▸ What the task asks: Using the string "label" as the key, pull each matching line out of the records below.

▸ Given entries:
───

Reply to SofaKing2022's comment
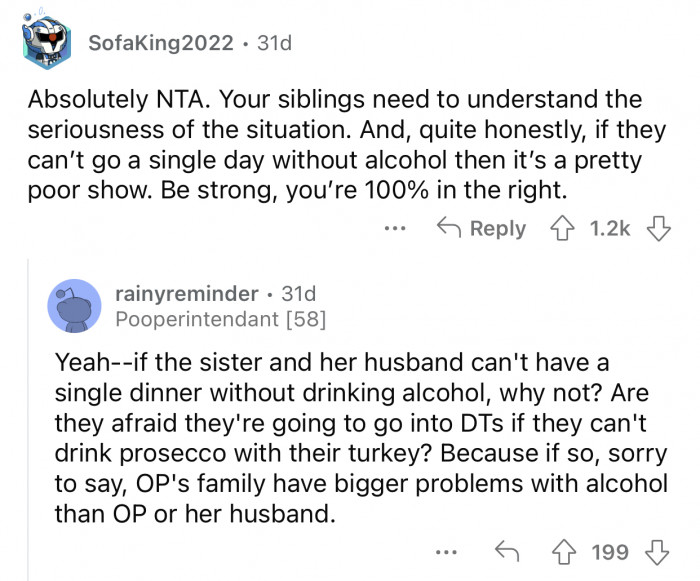The height and width of the screenshot is (581, 700). pos(484,228)
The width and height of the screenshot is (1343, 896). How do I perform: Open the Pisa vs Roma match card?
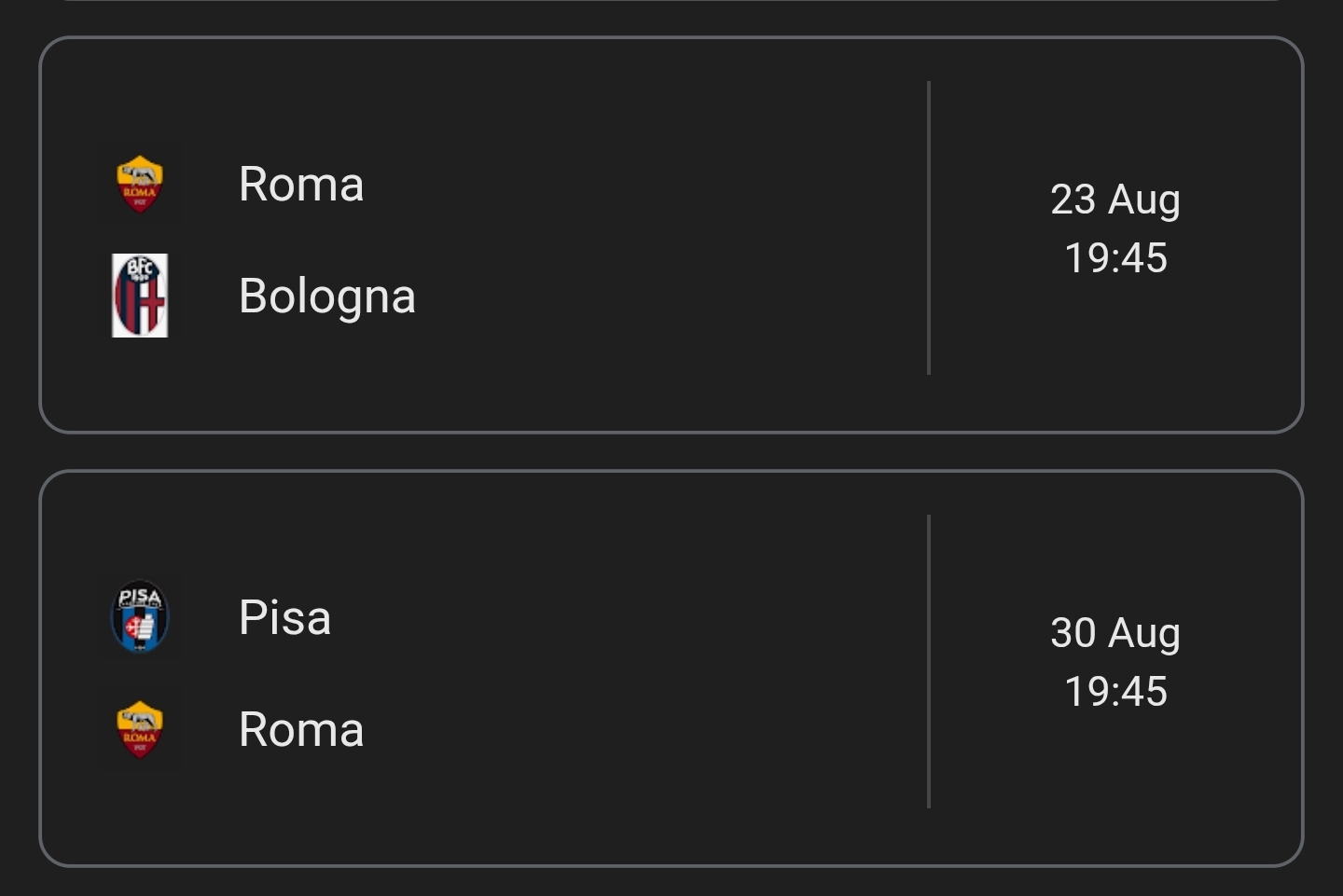pyautogui.click(x=671, y=669)
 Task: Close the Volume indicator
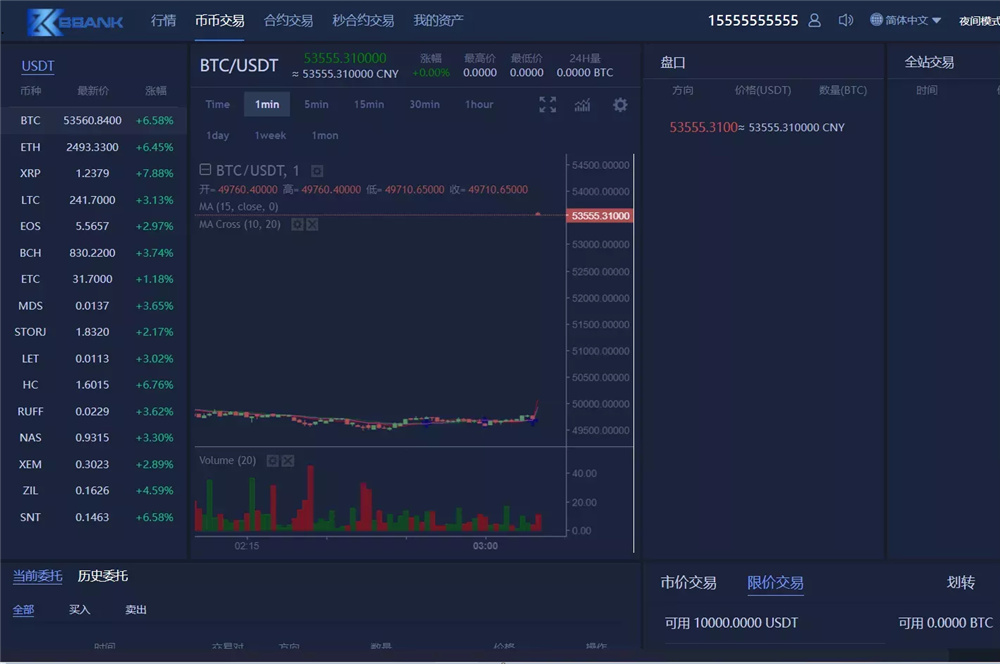288,461
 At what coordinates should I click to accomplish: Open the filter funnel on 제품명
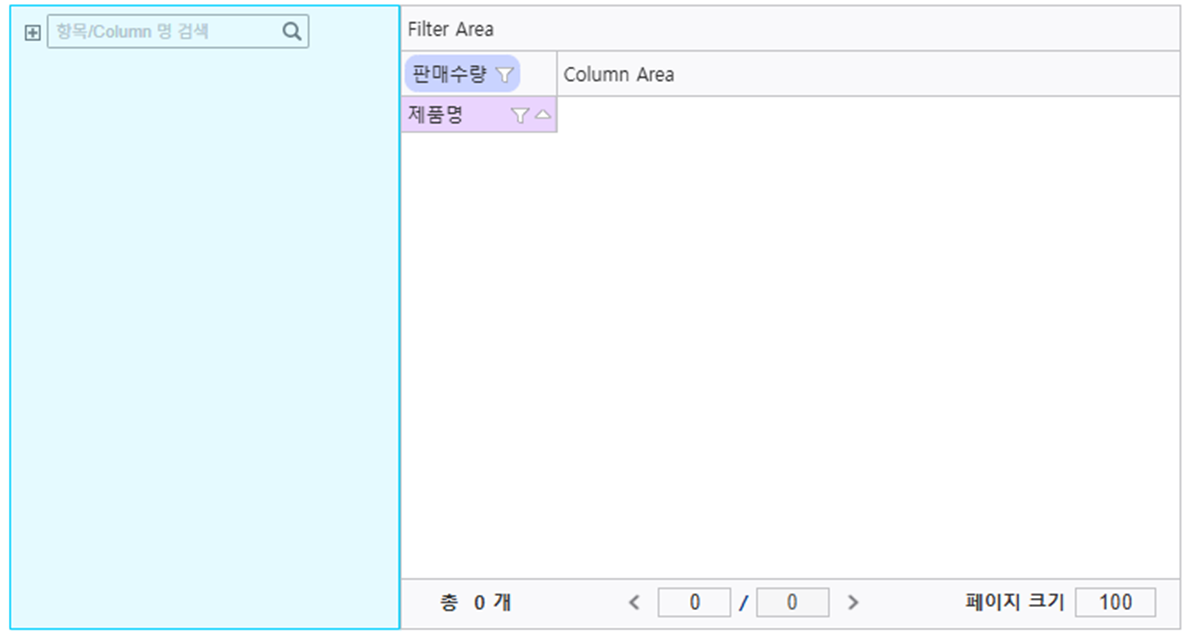click(519, 115)
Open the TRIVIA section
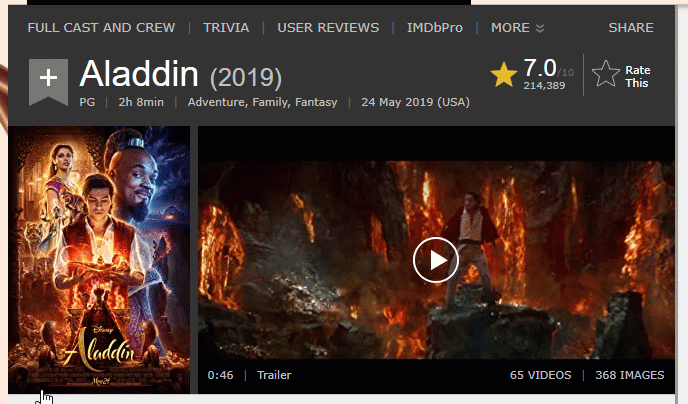The height and width of the screenshot is (404, 688). pyautogui.click(x=226, y=28)
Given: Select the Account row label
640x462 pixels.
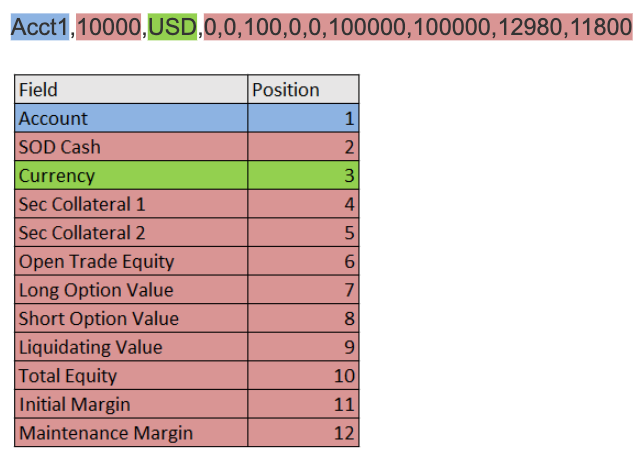Looking at the screenshot, I should 131,118.
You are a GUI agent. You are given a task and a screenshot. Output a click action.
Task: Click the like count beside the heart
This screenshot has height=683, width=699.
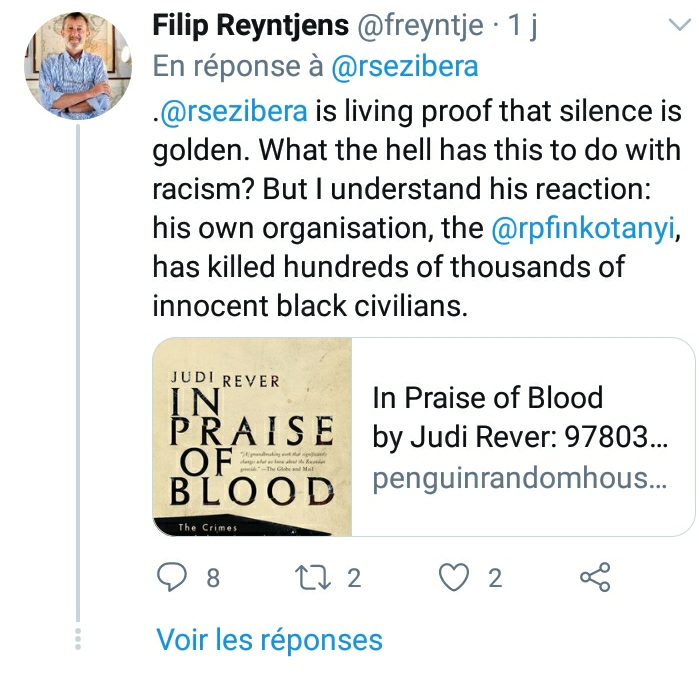[494, 577]
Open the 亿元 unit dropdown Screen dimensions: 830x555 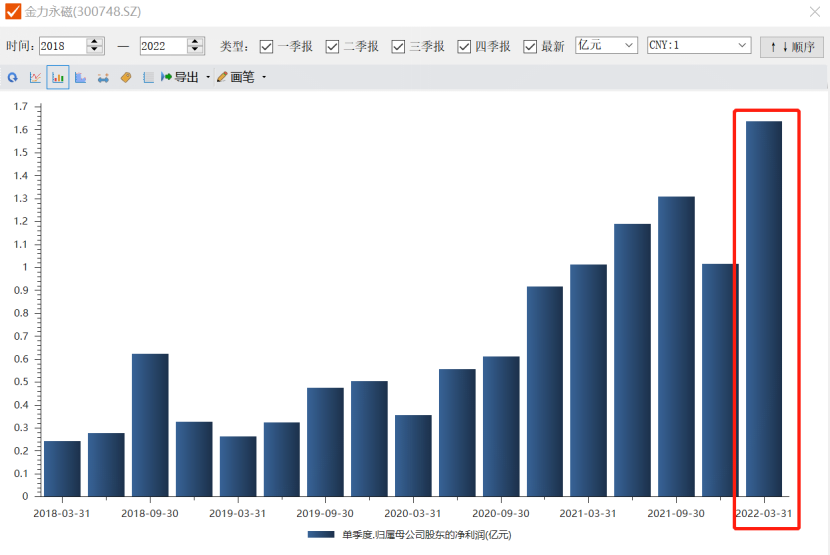click(606, 45)
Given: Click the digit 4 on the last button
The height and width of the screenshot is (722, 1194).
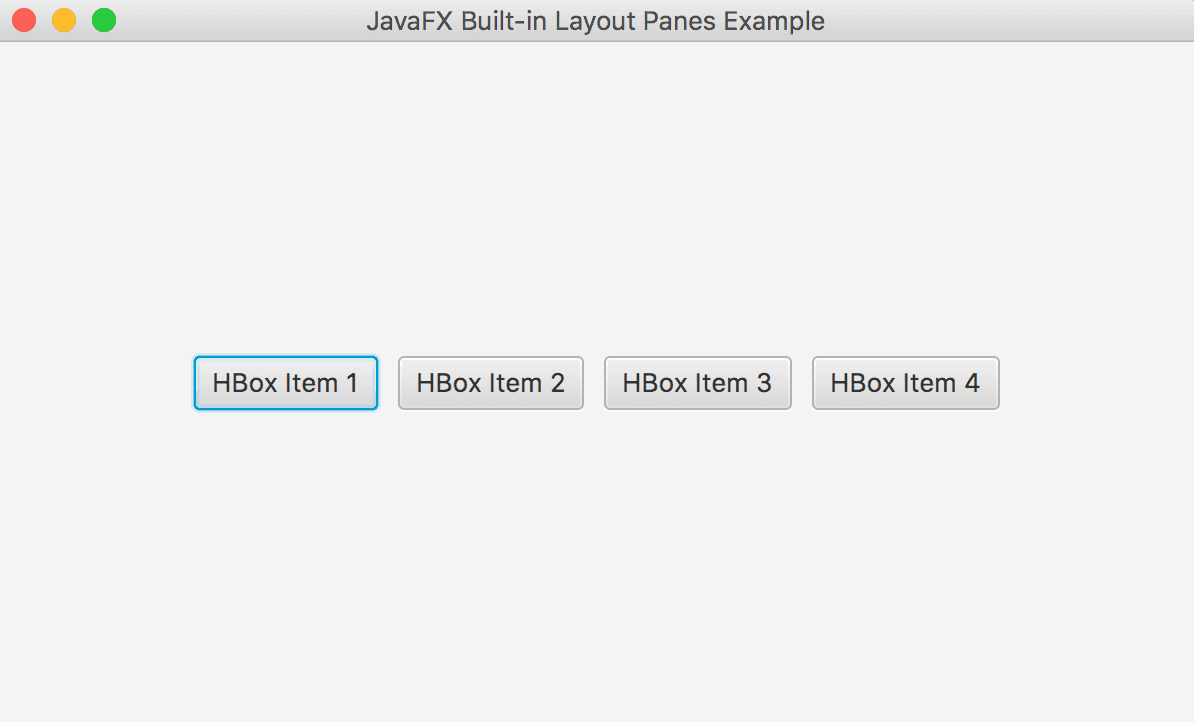Looking at the screenshot, I should 972,383.
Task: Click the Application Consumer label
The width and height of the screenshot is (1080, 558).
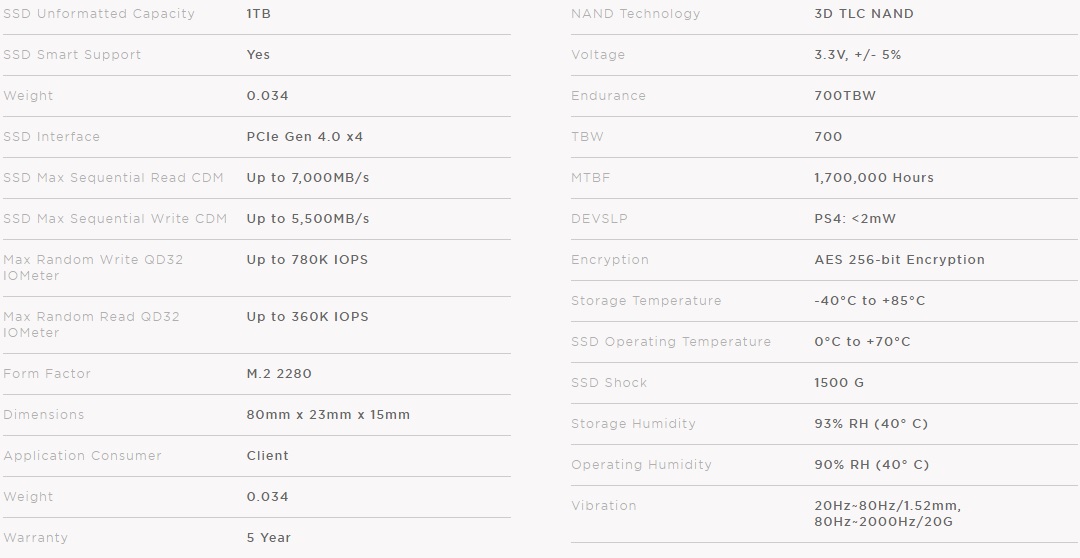Action: click(82, 456)
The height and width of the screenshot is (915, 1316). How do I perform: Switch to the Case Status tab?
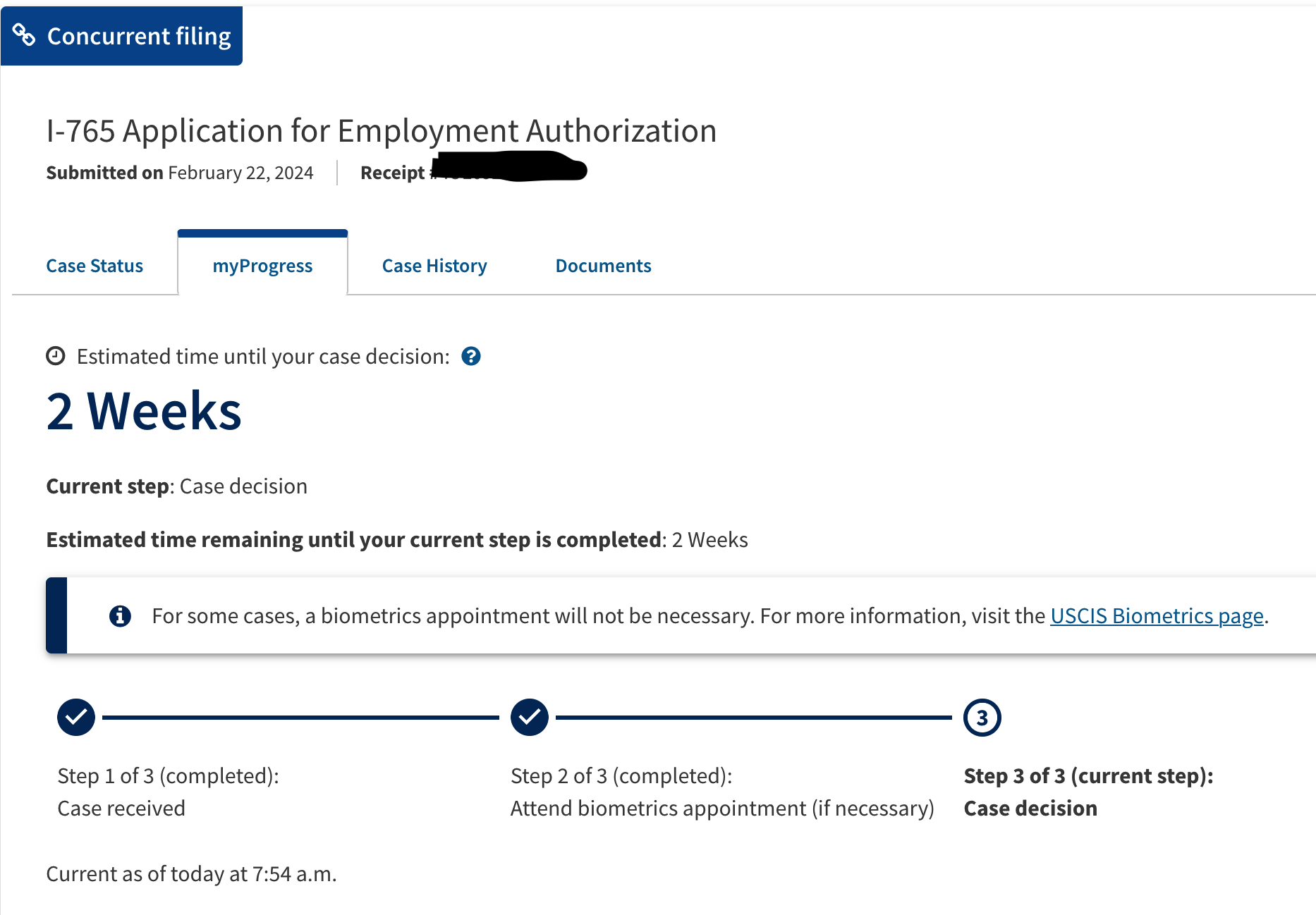tap(95, 266)
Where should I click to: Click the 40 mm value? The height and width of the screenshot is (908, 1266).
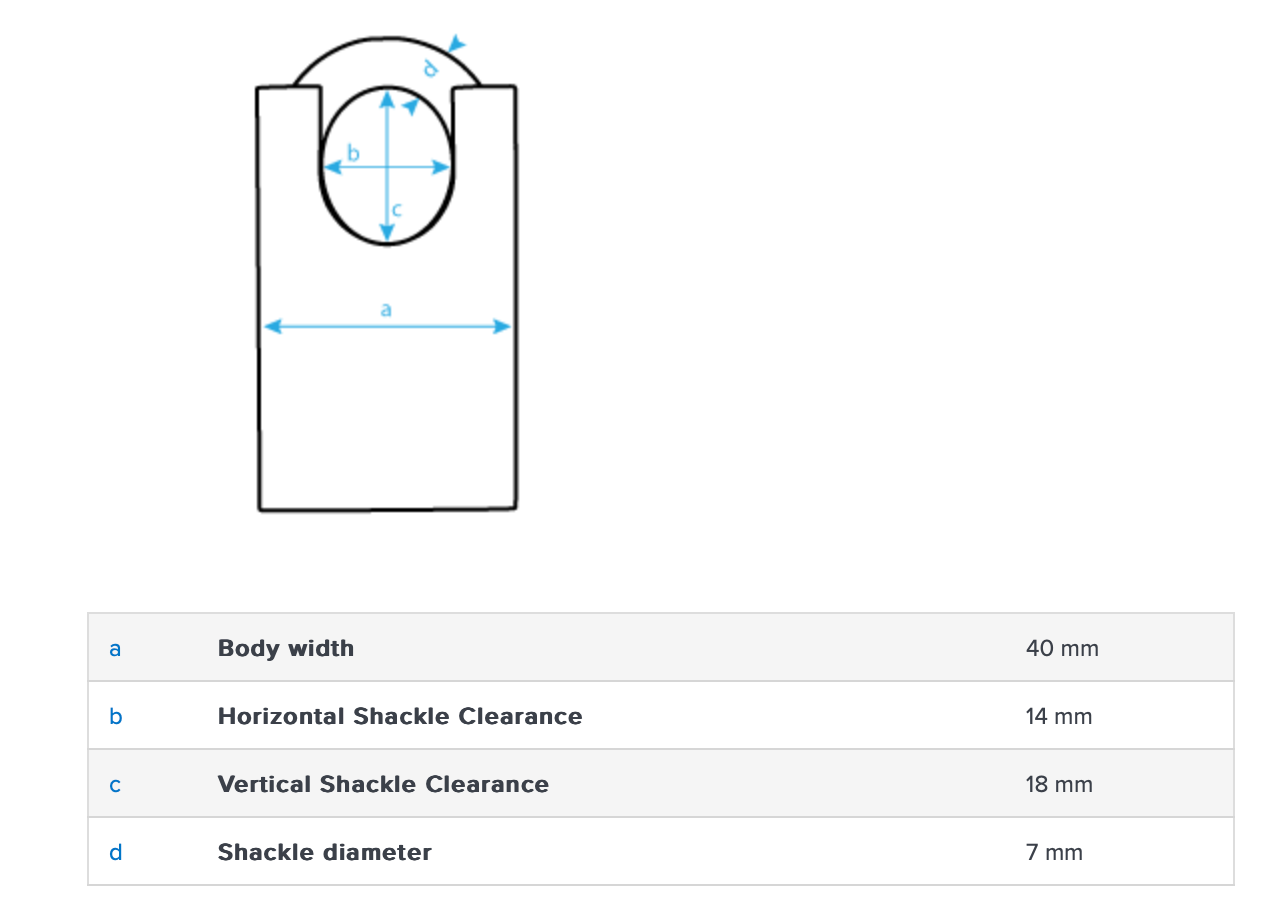(1062, 648)
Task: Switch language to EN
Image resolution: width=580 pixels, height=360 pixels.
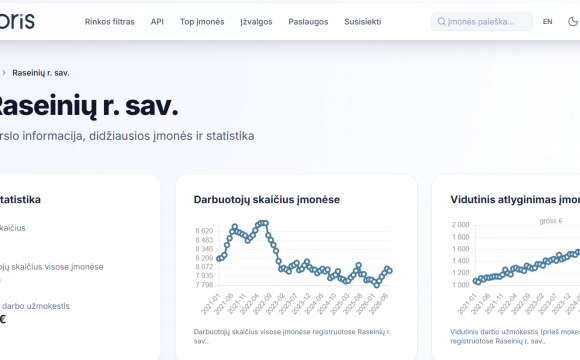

───

▸ Reply to the task:
Given: Select the Account row label
Task: Click the Application Consumer label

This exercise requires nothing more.